**Challenge**
Reproduce word for word the stretch of the E&P sector note below that opens with the words containing "Tuesday, October 03, 2006" and closes with "out-of-control cost structure.".

Tuesday, 10/03/2006 12:25:07 PM

Tuesday, October 03, 2006 12:25:07 PM

Post# of 19037
October 03, 2006 Oil & Gas: E&P

Investment conclusion
Lowering sector rating to 3-Negative. E&P companies are dealing with a combination of (1) weak industrial demand and (2) soaring costs. We recently outlined our view that extremely weak industrial demand is likely responsible for increase in injection rates and drop in nat. gas prices. Our new analysis implies E&Ps need roughly $12 gas to grow cash flow generation capability by 7%/year. Gap between likely prices and current costs lead us to downgrade group. See "Top of Cycle" note issued today for views regarding an out-of-control cost structure.

Summary
• E&Ps destroyed estimated 6% of stock-market value (ex. changes in valuation arising from changing oil and gas price expectations) in '06. Cash flow would need to be 65-70% greater than est'd 2006 cash flow to convince us that E&Ps grew shareholder value at 7% annual clip. This math implies E&Ps need nat. gas prices over $12/MMBtu to cover '06 costs.
• Despite 9% rise in est'd oil/gas revenues in '06 -- EPS fell avg of 8% in '06E and est'd CFPS rose 2% -- costs up est'd 20%.
• Average debt rose ($12 bil.), shares outstanding rose ($3 bil.) yet cash flow generation capacity of 15 large E&Ps did not increase (ex. prices) - implies $15 billion of shareholder value destruction before allowing for expected return.
• E&P companies need to slash budgets to rein in out-of-control costs. We think Q3 conference calls will lead investors to question the ability of E&Ps to fund '07 drilling plans; and this could lead to reductions in '07 production forecasts.
• We believe that the massive industrial demand destruction that has occurred over the past few years will become apparent now that peak air-conditioning load is behind us.
• If there are fewer "price-elastic" customers willing to step up and use more gas, we believe it will mean that we need to fix the supply imbalance by cutting production and we estimate this will be a slow (9-18 month) process.
• Cutting full-year '06 gas price estimate from $7.50/MMBtu to $7.00/MMBtu and '06 oil-price est. from $70/bbl to $67.50/bbl. Also cutting '07 nat. gas forecast by $0.50 to $7.50. Maintaining our $60/bbl oil estimate.

**Recorded information**
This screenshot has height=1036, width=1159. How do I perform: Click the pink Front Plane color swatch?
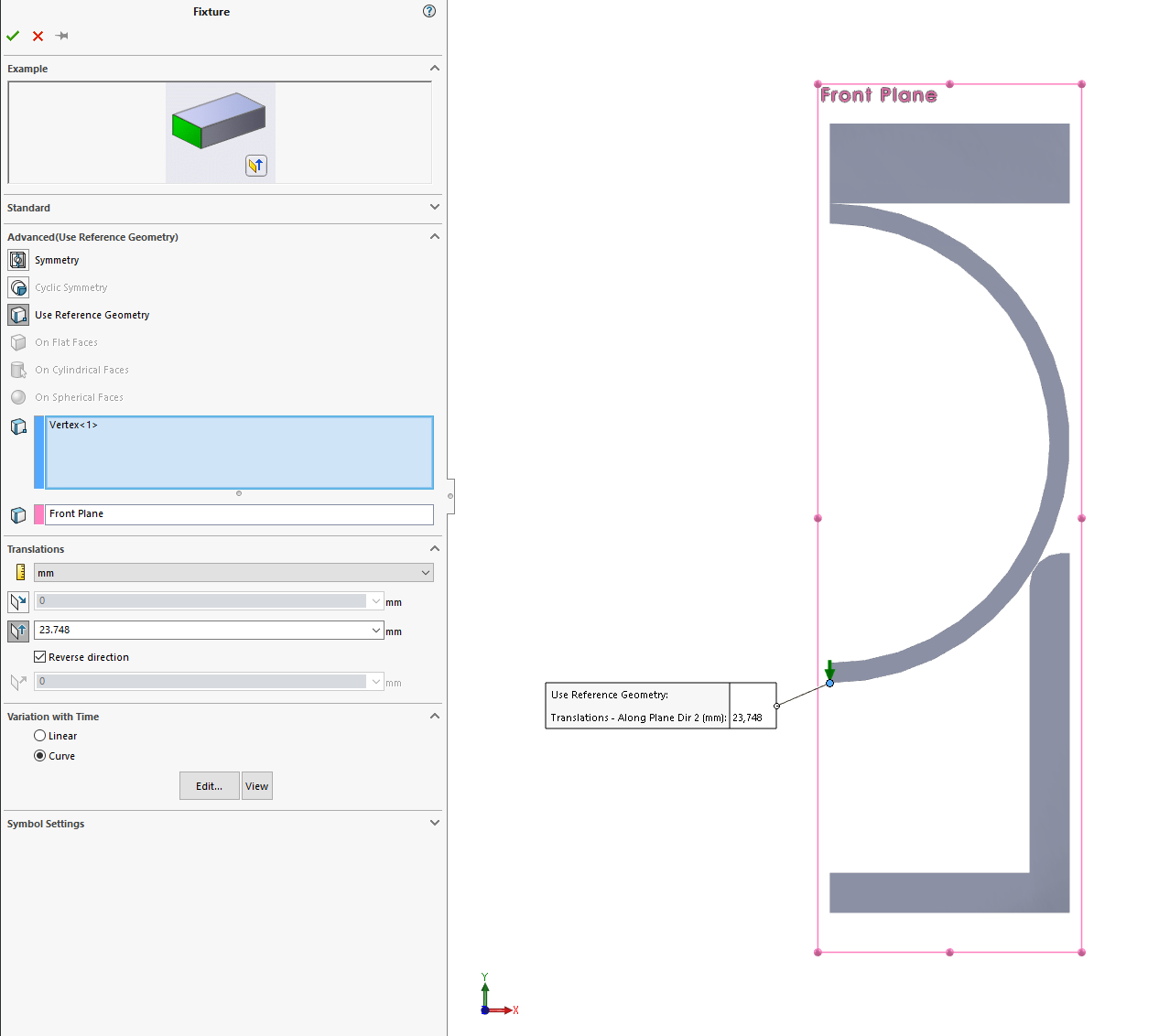pyautogui.click(x=38, y=514)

**Task response**
Tuesday, October 03, 2006 12:25:07 PM

Post# of 19037
October 03, 2006 Oil & Gas: E&P

Investment conclusion
Lowering sector rating to 3-Negative. E&P companies are dealing with a combination of (1) weak industrial demand and (2) soaring costs. We recently outlined our view that extremely weak industrial demand is likely responsible for increase in injection rates and drop in nat. gas prices. Our new analysis implies E&Ps need roughly $12 gas to grow cash flow generation capability by 7%/year. Gap between likely prices and current costs lead us to downgrade group. See "Top of Cycle" note issued today for views regarding an out-of-control cost structure.